The studies used a range of modalities to do the cuff leak test — ranging from auscultation of air flow to actually measuring it as noted in the steps above. In the quantitative measures, the range of the cuff leak was anywhere from 50ml to 283ml, with a median of 110ml. The modes of ventilator were also different with both assist control mode and spontaneous breathing trial modes used, along with T-pieces.
Once extubated, the prevalence of post extubation airway stridor ranged from 4-37% with a sensitivity of 0.62 and a specificity of 0.87. This means that in patients who have failed the cuff leak test, will have a higher chance of post extubation stridor, whereas patients who pass the cuff leak test may not necessarily do well.
ATS/CHEST guidelines suggest performing a cuff leak test in mechanically ventilated adults who meet extubation criteria and are at high risk of postextubation stridor. This is a conditional recommendation with low certainty in evidence.
What if my patient fails the cuff leak test?
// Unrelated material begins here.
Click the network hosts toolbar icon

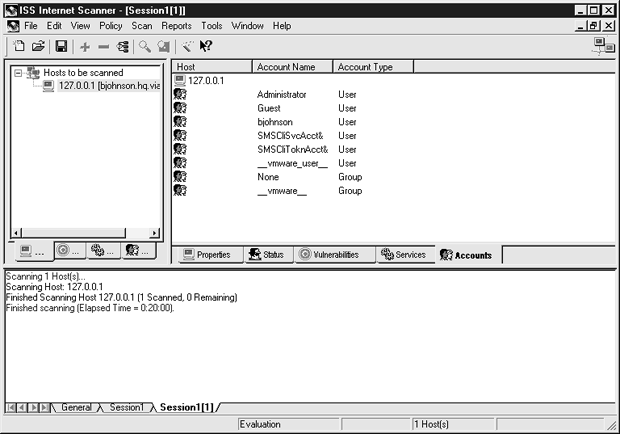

Repeat the test to ensure that your patient has failed. Also keep in mind that the patient can have secretions around the ETT balloon itself or even have too large of an ET tube for their trachea. If these conditions are evaluated and not deemed to be the cause of the failed cuff leak test, give 60 mg IV methylprednisolone, wait 4-6 hours, and extubate without repeating the cuff leak test. Watch the patient carefully for post extubation stridor or respiratory distress, as the complications will happen within a few hours of extubation.
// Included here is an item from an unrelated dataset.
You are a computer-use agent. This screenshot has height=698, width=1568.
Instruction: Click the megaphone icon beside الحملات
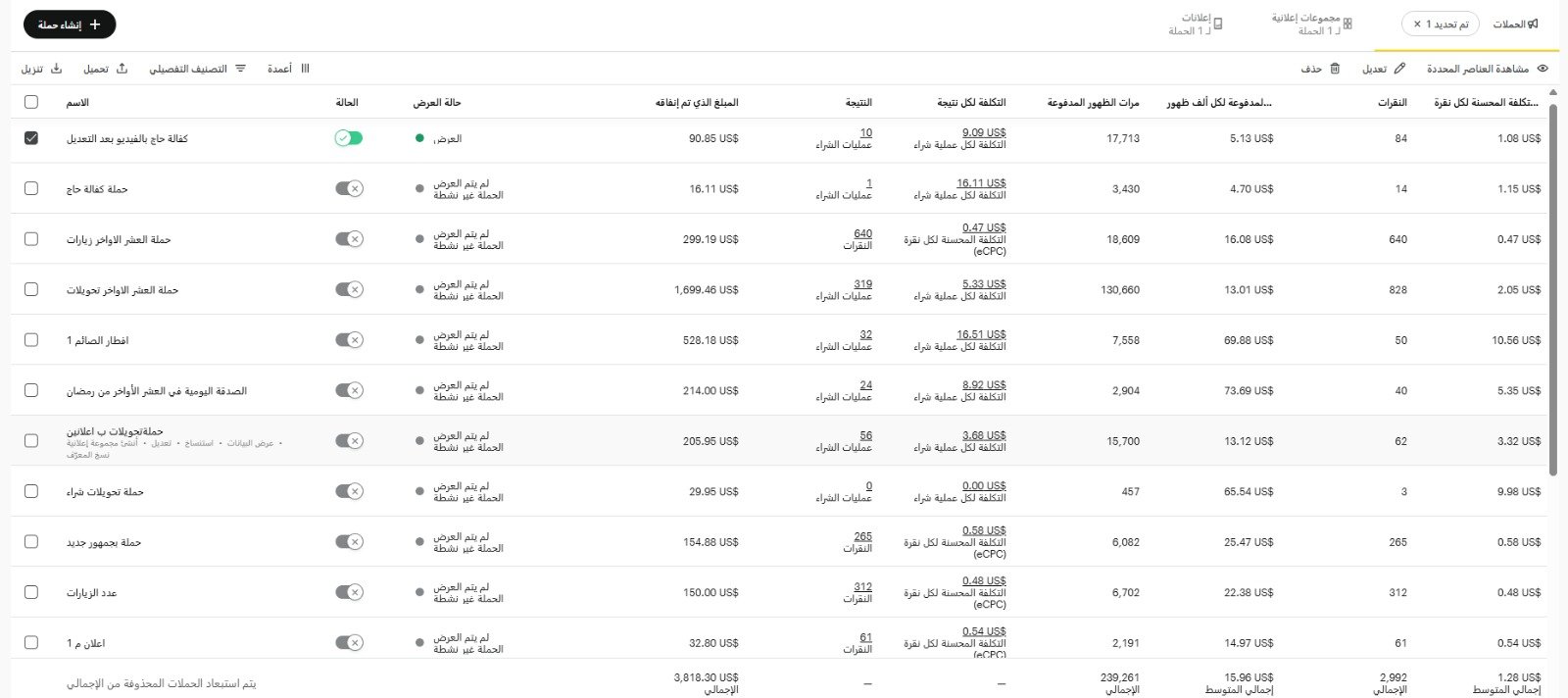point(1533,25)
Other treatments that can be used are nebulized epinephrine that works by decreasing laryngeal edema through vasoconstriction, and heliox, which decreases airway resistance. Unfortunately, there is no consensus or strong evidence to support its use. Per ATS/CHEST guidelines, in adults who have failed the cuff leak test, they recommend administration of systemic steroids at least four hours before extubation. This is also a conditional recommendation, but with moderate certainty in the evidence. There is no mention of epinephrine or heliox in these guidelines.
The Debrief
Only do a cuff leak test if your patient is at a high risk for post extubation stridor. If your patient fails the cuff leak test, repeat, and give steroids 4-6 hours prior to extubation and do not repeat the cuff leak test.
References
- De Backer D. The cuff-leak test: what are we measuring?. Crit Care. 2005;9(1):31-33. doi:10.1186/cc3031
- Gerard, Timothy et al. An Official American Thoracic Society/American College of Chest Physicians Clinical Practice Guideline: Liberation from Mechanical Ventilation in Critically Ill Adults. Rehabilitation Protocols, Ventilator Liberation Protocols, and Cuff Leak Tests. Am J Respir Crit Care Med. 2017 Jan 1;195(1):120-133. doi: 10.1164/rccm.201610-2075ST. PMID: 27762595
- Kuriyama, A., Jackson, J.L. & Kamei, J. Performance of the cuff leak test in adults in predicting post-extubation airway complications: a systematic review and meta-analysis. Crit Care 24, 640 (2020).
- Pluijms WA, van Mook WN, Wittekamp BH, Bergmans DC. Postextubation laryngeal edema and stridor resulting in respiratory failure in critically ill adult patients: updated review. Crit Care. 2015;19(1):295. Published 2015 Sep 23. doi:10.1186/s13054-015-1018-2
- Wittekamp, B.H., van Mook, W.N., Tjan, D.H. et al. Clinical review: Post-extubation laryngeal edema and extubation failure in critically ill adult patients. Crit Care 13, 233 (2009).